Sugestão para escutar após a leitura: Motivo – Fagner
Na estante meu instante estava guardado, apoiado em um lado pela sina outro lado pelo lápis em meio ao conglomerado de livros que preenchiam todo o espaço. Na lombada desse instante estava meu nome distante e os títulos das obras compostas pelo corpo tremulante desde o dia que tal como uma planta começara a crescer nessa terra e vir a florescer na planície goitacá.

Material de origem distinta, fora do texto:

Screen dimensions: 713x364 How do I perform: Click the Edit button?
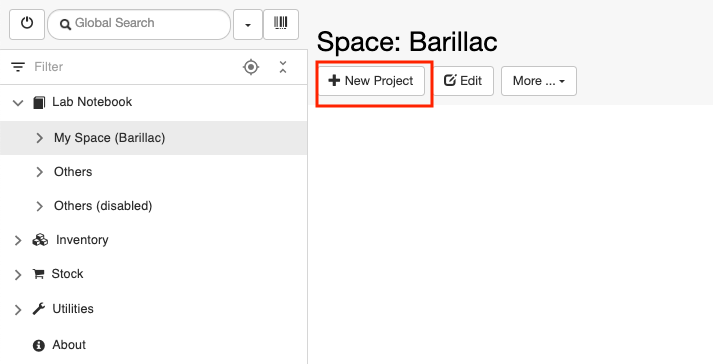pyautogui.click(x=463, y=81)
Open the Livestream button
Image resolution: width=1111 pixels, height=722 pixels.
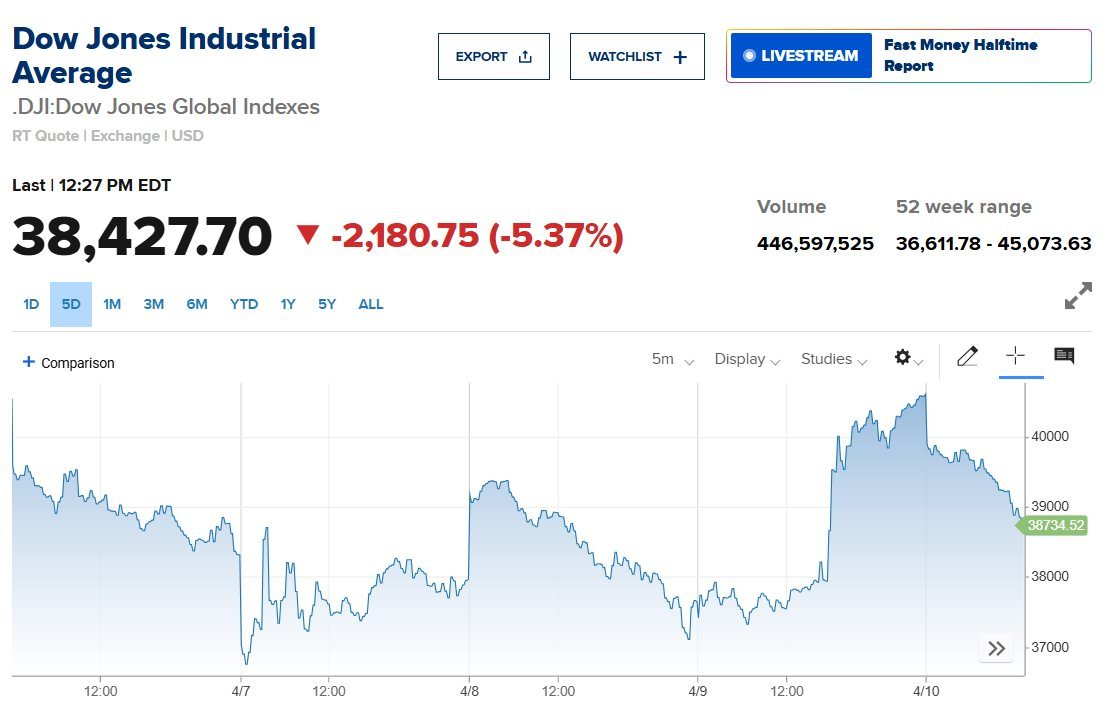pyautogui.click(x=801, y=56)
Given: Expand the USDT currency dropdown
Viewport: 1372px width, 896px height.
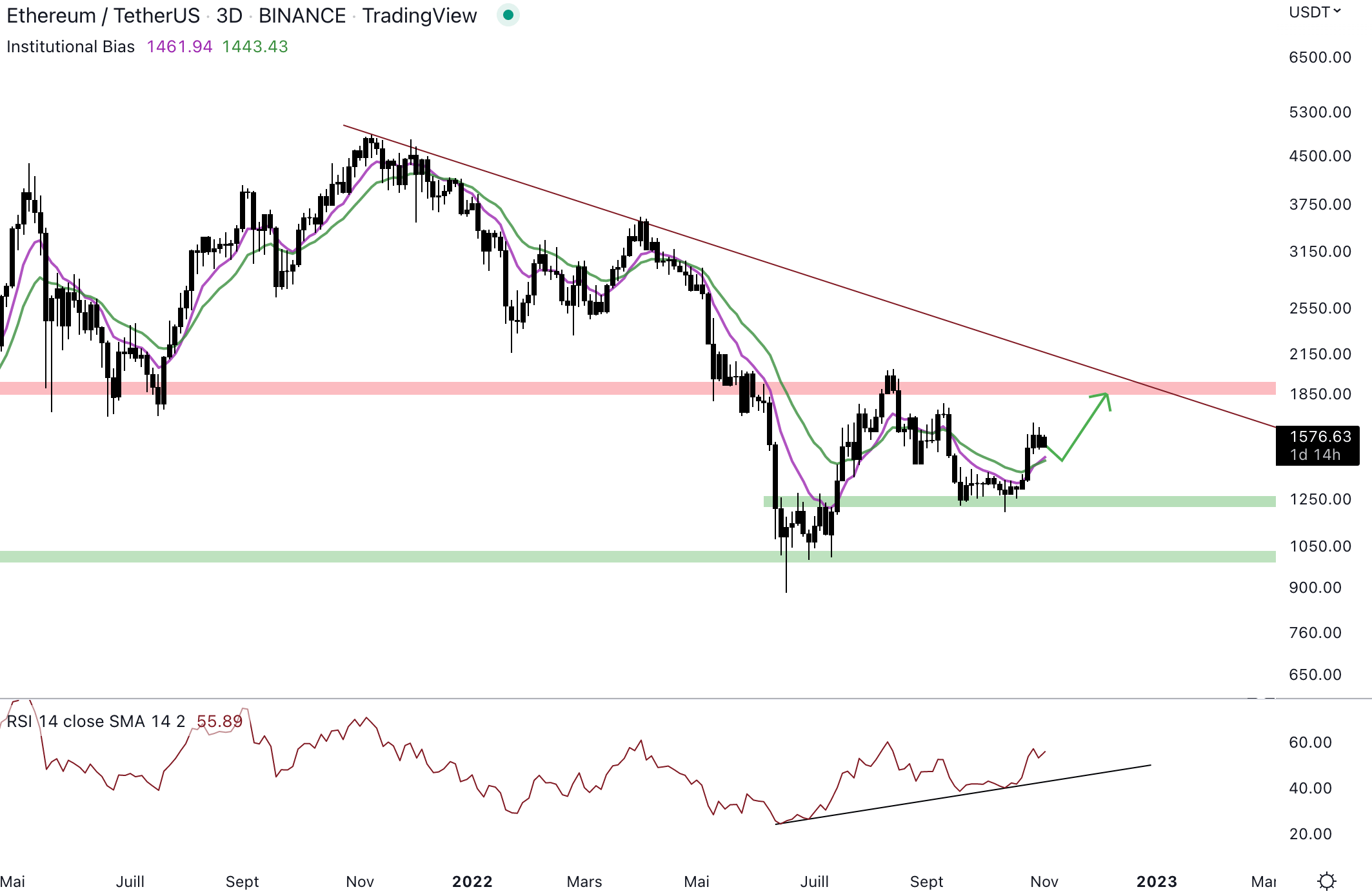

Naquele armário chamado vida, os instantes se enfileiravam um após o outro em estantes infinitas, menor unidade narrativa que nem mesmo essas palavras conseguem segurar, a cada piscar de olhos, um instante se enfileirava na estante. Assim a vida se compõe ou passa vazia como um livro em branco ou uma narrativa sem tesão, talvez pela capa bem trabalhada tende a enganar o leitor, que decepcionado largará antes da introdução. No limiar do silêncio das letras, grita perene e sereno o instante unindo palavras eternas a abrir sorrisos ou derramar lágrimas solstícias, nenhuma folha em branco valeria ser preenchida sem amor. A cada olhar para as estantes percebo que os instantes passam, impossíveis de voltar, atrás, nem mesmo o pensar, o tempo é passagem, somos passageiros enquanto não chega o ponto de saltar, a vida cobra o ticket do quanto valeu a viagem.
Pensei certa vez, se pudesse congelar o momento, mas entre o instante e a eternidade talvez o que valha seja a fluidez, tão ditas entre poesias e prosas, seriam perdidas se inertes. Como a desvanecer o timbre do canto num momento de existência como no poema Motivo de Cecília Meireles:
“Eu canto porque o instante existe
e a minha vida está completa.
Não sou alegre nem sou triste:
sou poeta.
Irmão das coisas fugidias,
não sinto gozo nem tormento.
Atravesso noites e dias
no vento.
Se desmorono ou se edifico,
se permaneço ou me desfaço,
— não sei, não sei. Não sei se fico
ou passo.
Sei que canto. E a canção é tudo.
Tem sangue eterno a asa ritmada.
E um dia sei que estarei mudo:
— mais nada.”
Como o rio de Heráclito onde não se pode banhar duas vezes, viver é um mar momentâneo no olhar a silenciar quando o sol se pôr sob as águas, vive bem quem observa o instante eterno preso na estante da vida livre do medo ou concordância de La Rochefoucauld“Não se pode olhar de frente nem o sol nem a morte” dito ainda no século XVII, com receios de um ofuscar a vista e o outro a vida.